STATED PROBLEM:
Rewrite every line of the material below, changing "dropdown" to "drop-down menu" and keeping everything else the same. Omit the pictures from your answer.

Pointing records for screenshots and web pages
────

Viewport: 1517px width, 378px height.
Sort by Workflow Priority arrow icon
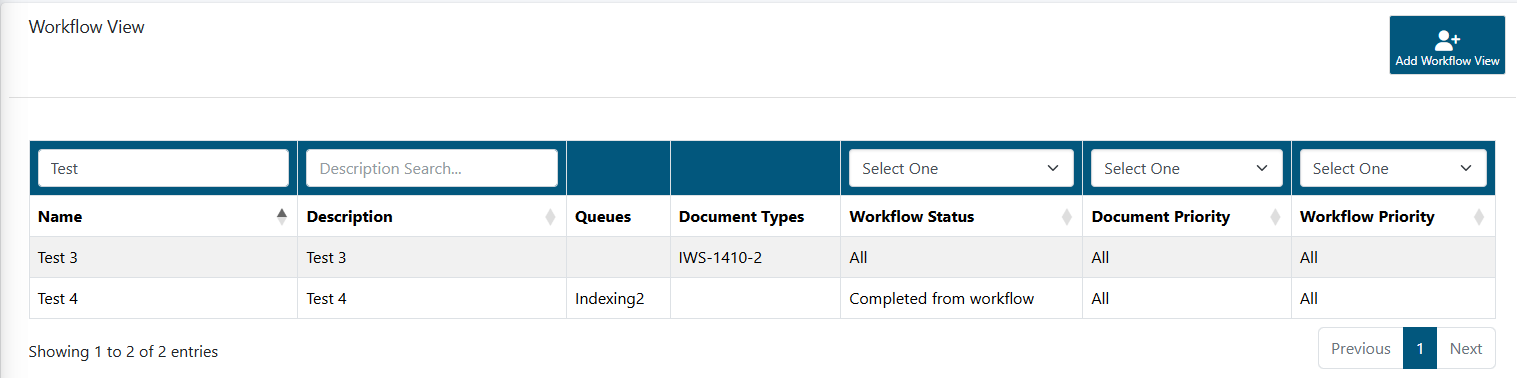(1479, 217)

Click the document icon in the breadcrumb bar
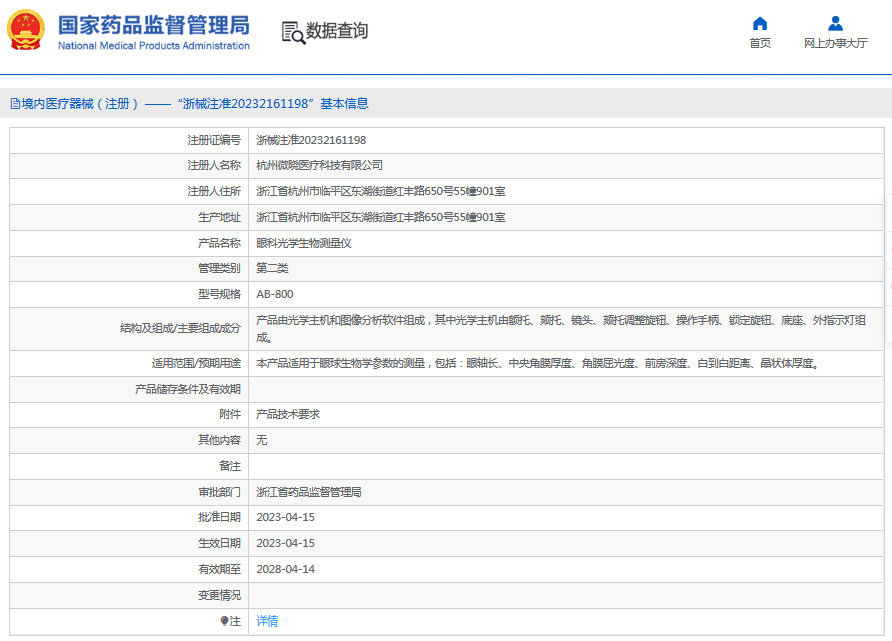[x=14, y=102]
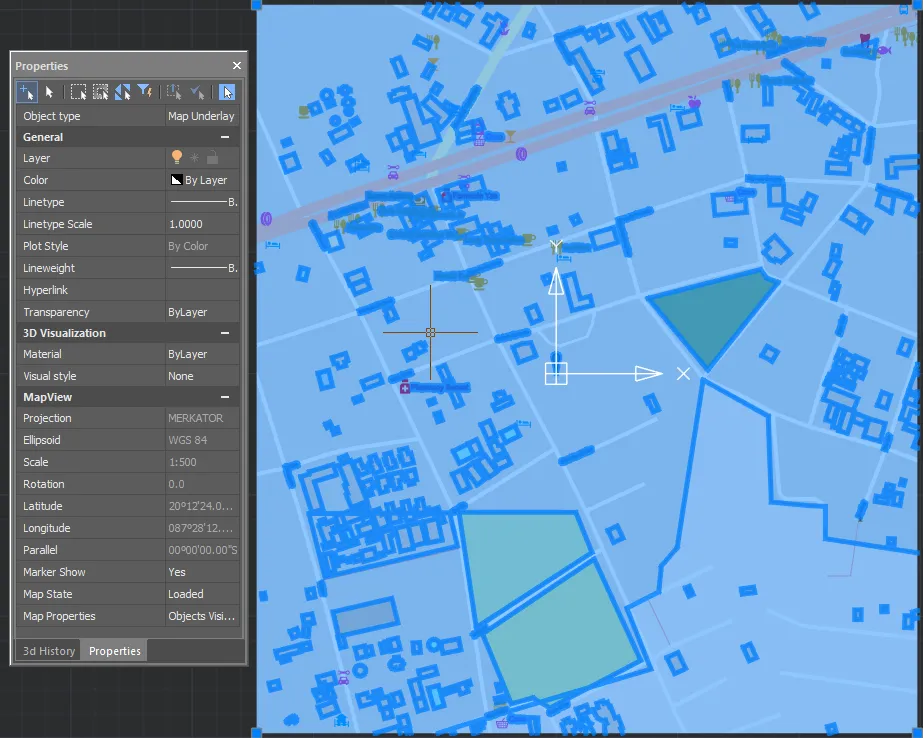Screen dimensions: 923x738
Task: Click the quick selection filter funnel icon
Action: 144,92
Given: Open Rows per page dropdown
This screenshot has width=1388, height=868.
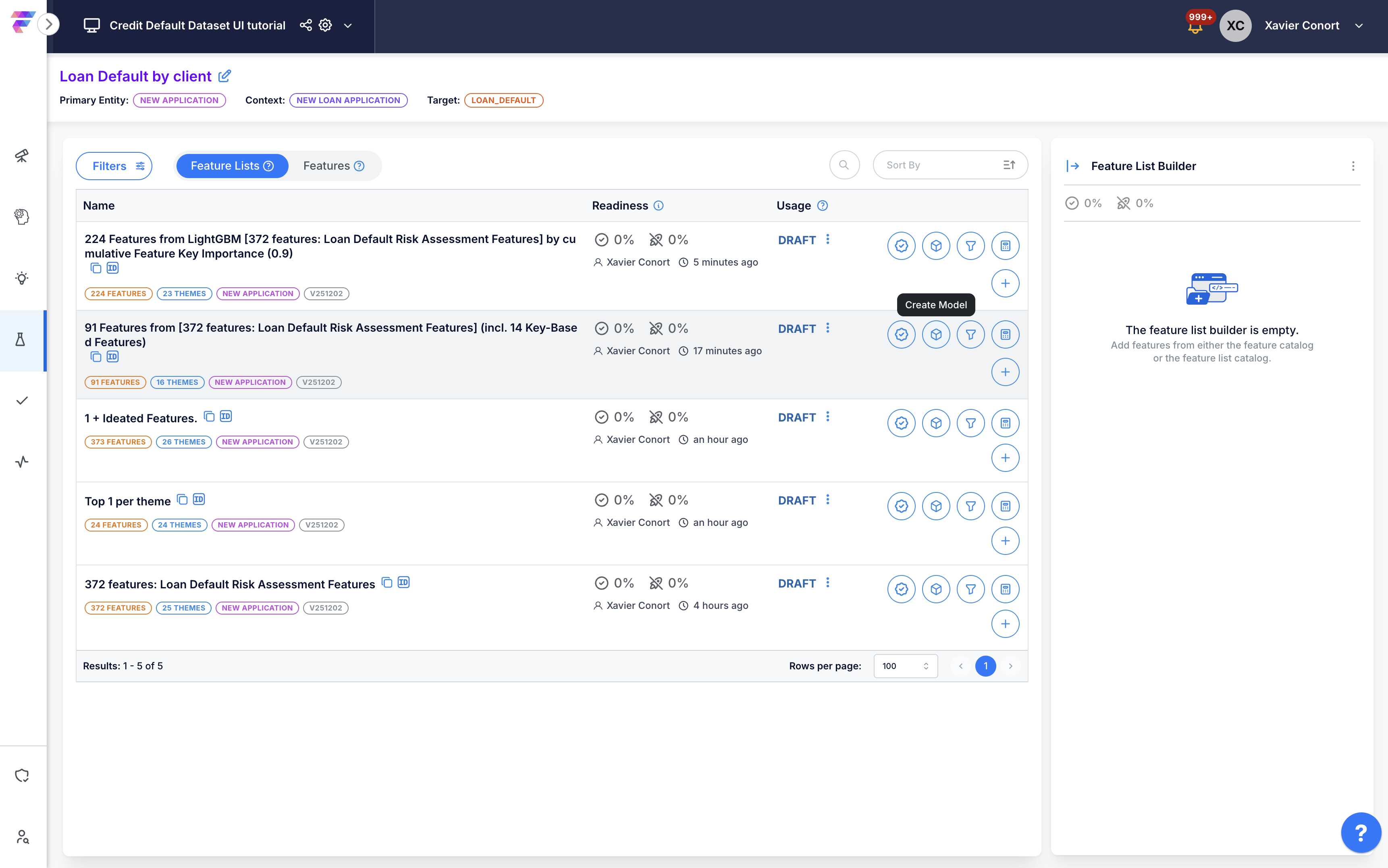Looking at the screenshot, I should (x=905, y=666).
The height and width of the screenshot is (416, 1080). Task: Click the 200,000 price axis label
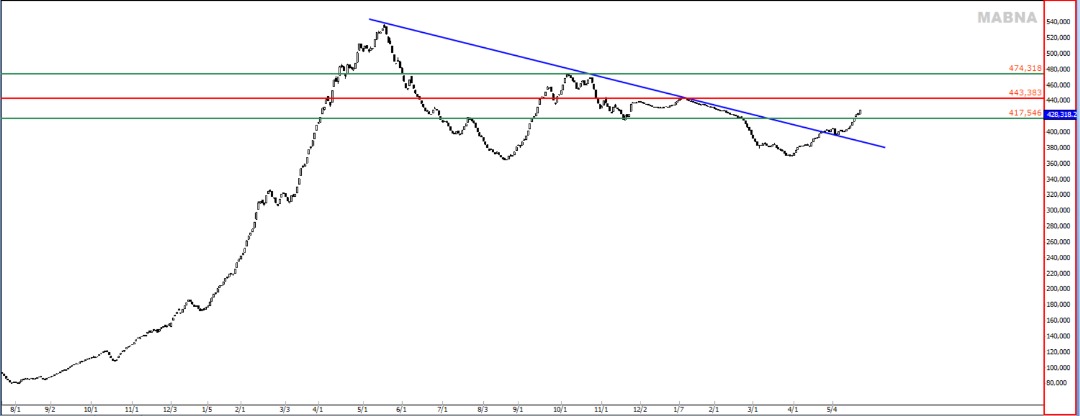pyautogui.click(x=1060, y=288)
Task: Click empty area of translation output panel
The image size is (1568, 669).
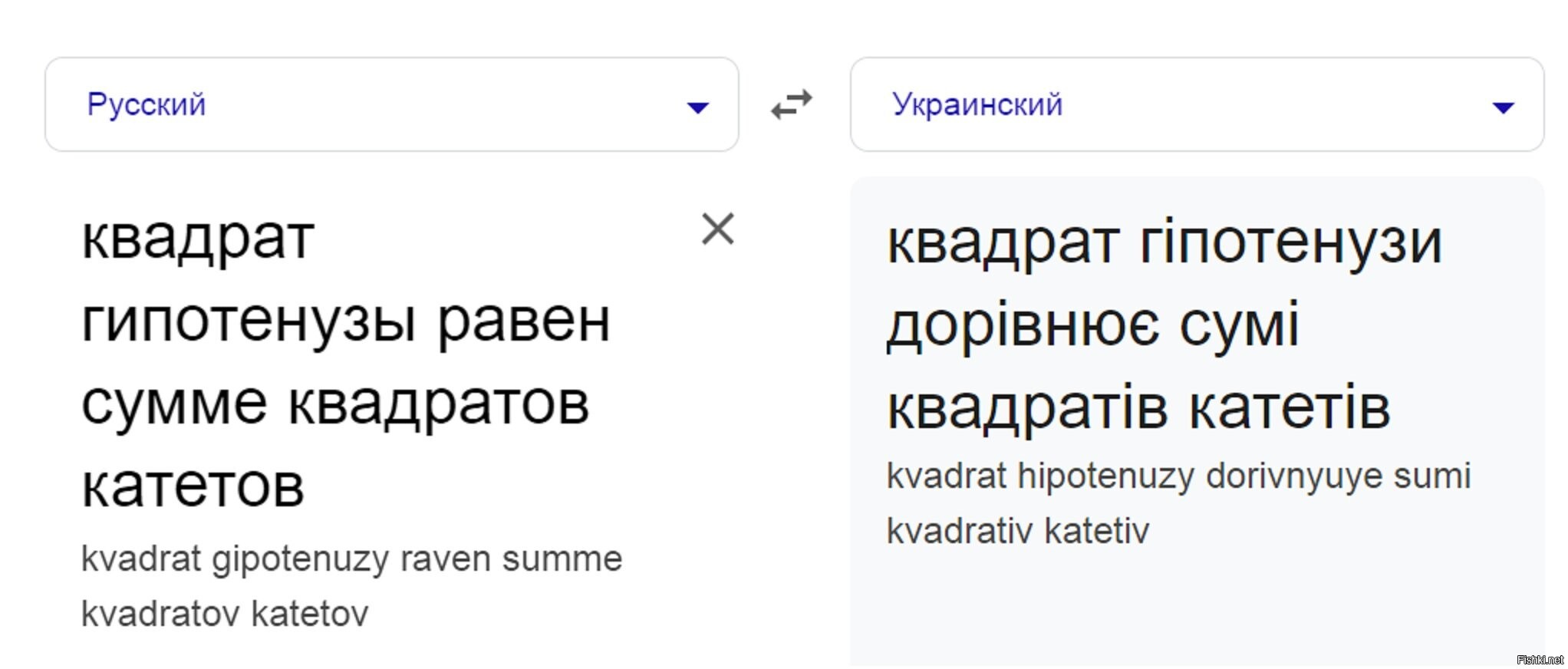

────

ANSWER TO THIS PROBLEM:
Viewport: 1517px width, 378px height.
Sort by Workflow Priority arrow icon
(1479, 217)

Click the document icon in the breadcrumb bar
[x=14, y=102]
Screen dimensions: 923x738
Task: Click the quick selection filter funnel icon
Action: 144,92
Given: Open Rows per page drop-down menu
This screenshot has width=1388, height=868.
Looking at the screenshot, I should (x=905, y=666).
The height and width of the screenshot is (416, 1080). Task: Click the 200,000 price axis label
pyautogui.click(x=1060, y=288)
Task: Click empty area of translation output panel
The image size is (1568, 669).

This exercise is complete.